O estádio gera um prejuízo anual de mais de R$ 6,4 milhões. Com um custo mensal de R$ 700 mil, o Mané Garrincha tem sobrevivido de shows nacionais, eventos sociais, como formaturas e festas evangélicas, e raros jogos – em 2016, foram 60 eventos, sendo 14 deles partidas de futebol.
"Nós fomos contrários à construção. Mas agora já está ali. Tem que trabalhar o estádio com o vetor de desenvolvimento econômico para a cidade e o Estado", disse Jaime Recena, secretário adjunto de Turismo e Esporte.

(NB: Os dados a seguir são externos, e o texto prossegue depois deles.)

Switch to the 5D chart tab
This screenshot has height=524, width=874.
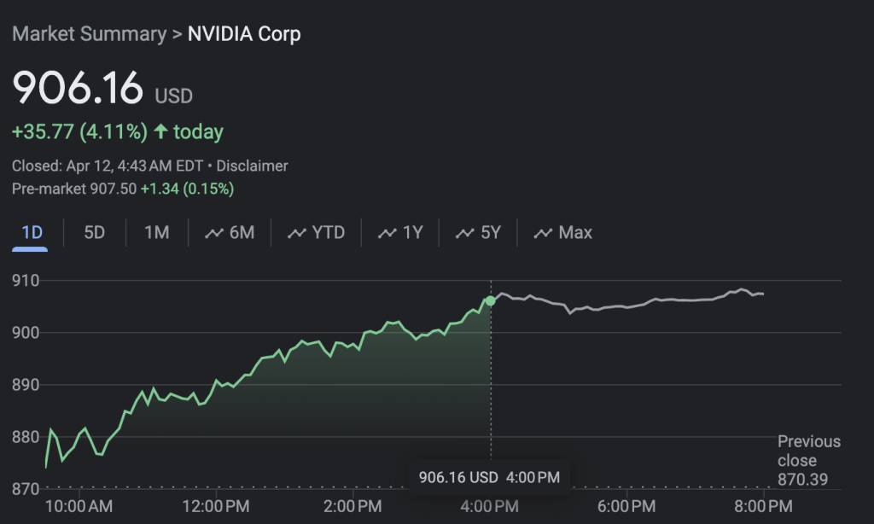coord(94,233)
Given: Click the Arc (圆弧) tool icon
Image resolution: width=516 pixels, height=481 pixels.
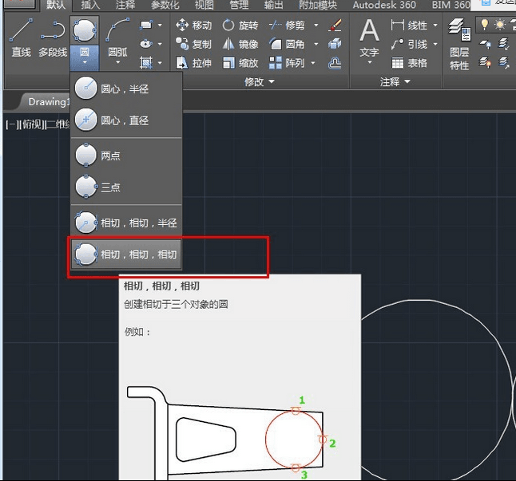Looking at the screenshot, I should tap(118, 32).
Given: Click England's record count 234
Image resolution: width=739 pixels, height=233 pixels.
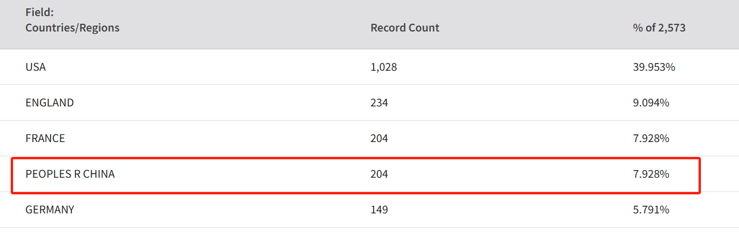Looking at the screenshot, I should click(379, 103).
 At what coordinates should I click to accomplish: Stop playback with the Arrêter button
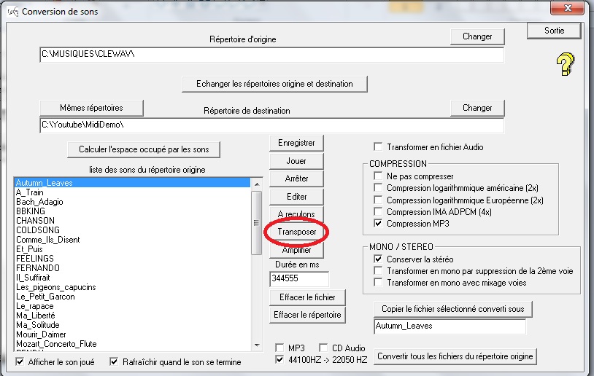[297, 179]
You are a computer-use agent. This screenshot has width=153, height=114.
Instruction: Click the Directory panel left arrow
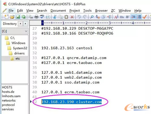(20, 24)
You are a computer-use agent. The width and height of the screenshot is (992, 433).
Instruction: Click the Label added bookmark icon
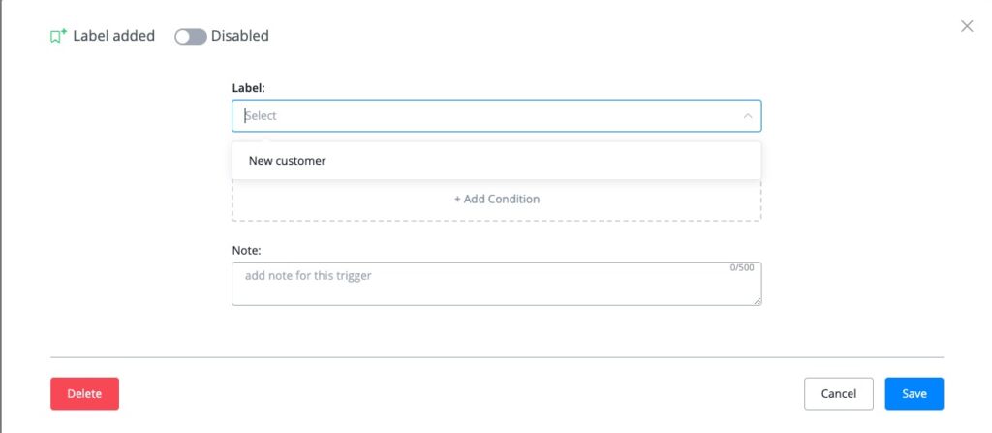click(x=58, y=36)
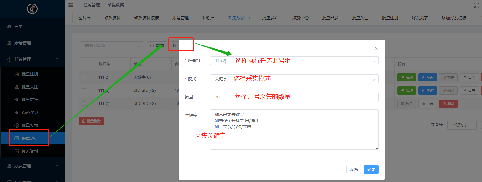Open 修改资料 in the sidebar menu

(30, 151)
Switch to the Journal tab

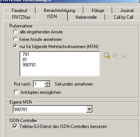pyautogui.click(x=127, y=11)
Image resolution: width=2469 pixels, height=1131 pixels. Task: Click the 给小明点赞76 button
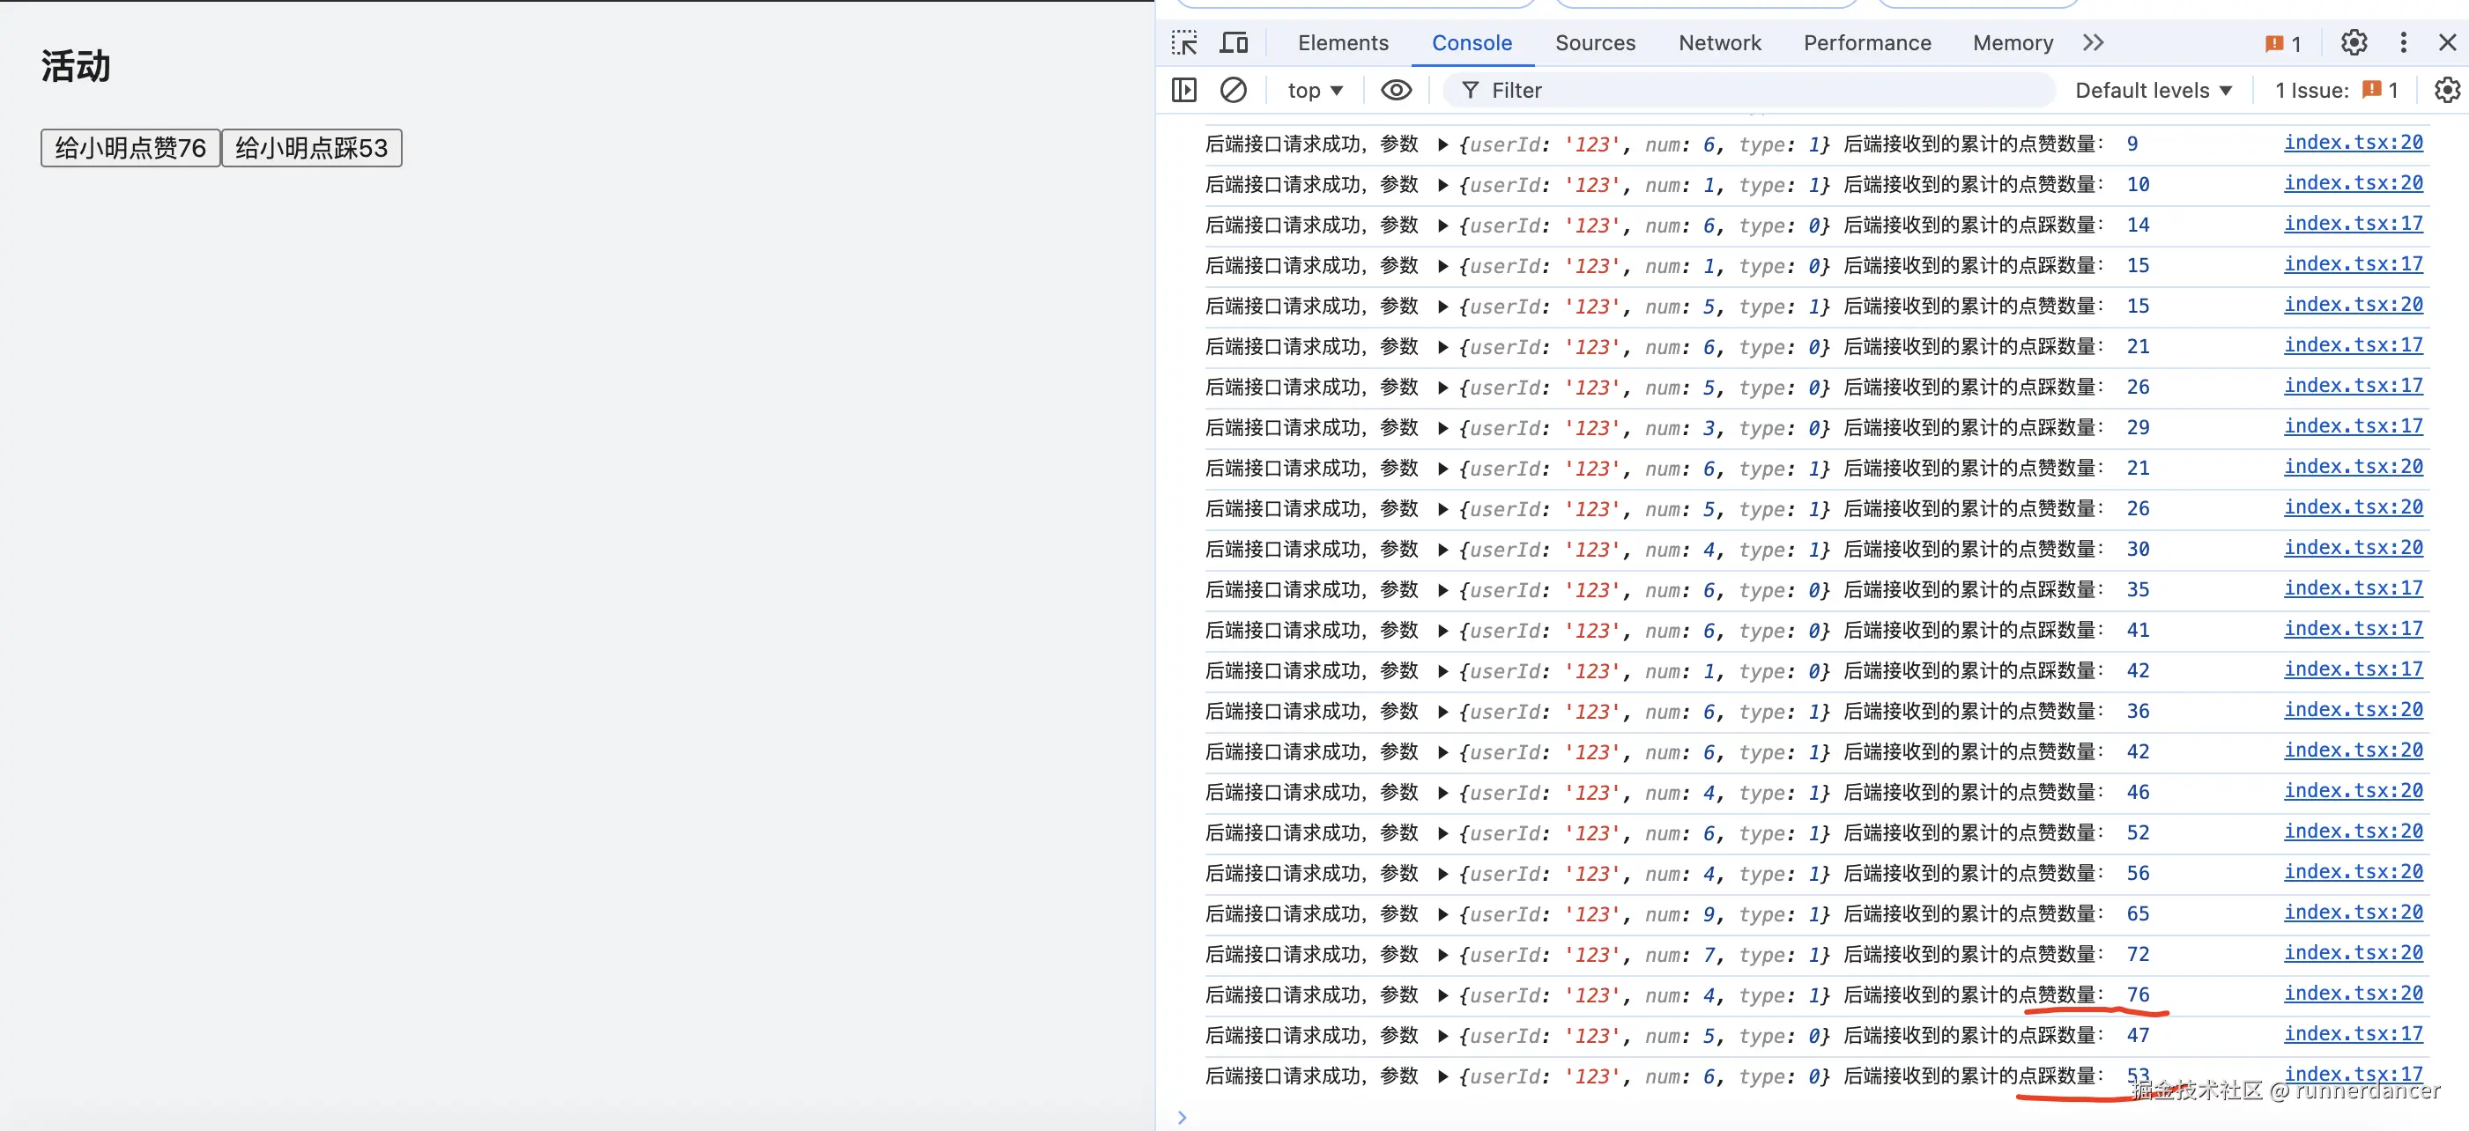click(130, 148)
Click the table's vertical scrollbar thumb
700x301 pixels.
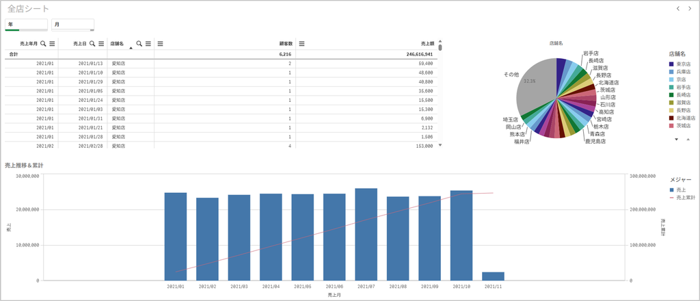[x=440, y=47]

Para reduzir o deficit, o governo levou 3 secretarias estaduais para o local. "Isso representou uma economia de R$ 10 milhões pro Estado em aluguel. Claro que o estádio não foi construído pra isso, mas a gente tem que buscar a solução", afirmou Recena.
A ideia da pasta agora é entregar o Mané Garrincha para a iniciativa privada e a previsão é de que a licitação aconteça ainda neste ano.
Arena Pantanal
O custo mensal é de R$ 700 mil, mas a atual administração da Arena Pantanal não sabe quanto o estádio arrecadou em 2016, nem o tamanho do prejuízo. Mas segundo estimativa da revista Época, a arrecadação do ano passado foi de apenas R$ 100 mil – o que representaria um deficit de R$ 8,3 milhões.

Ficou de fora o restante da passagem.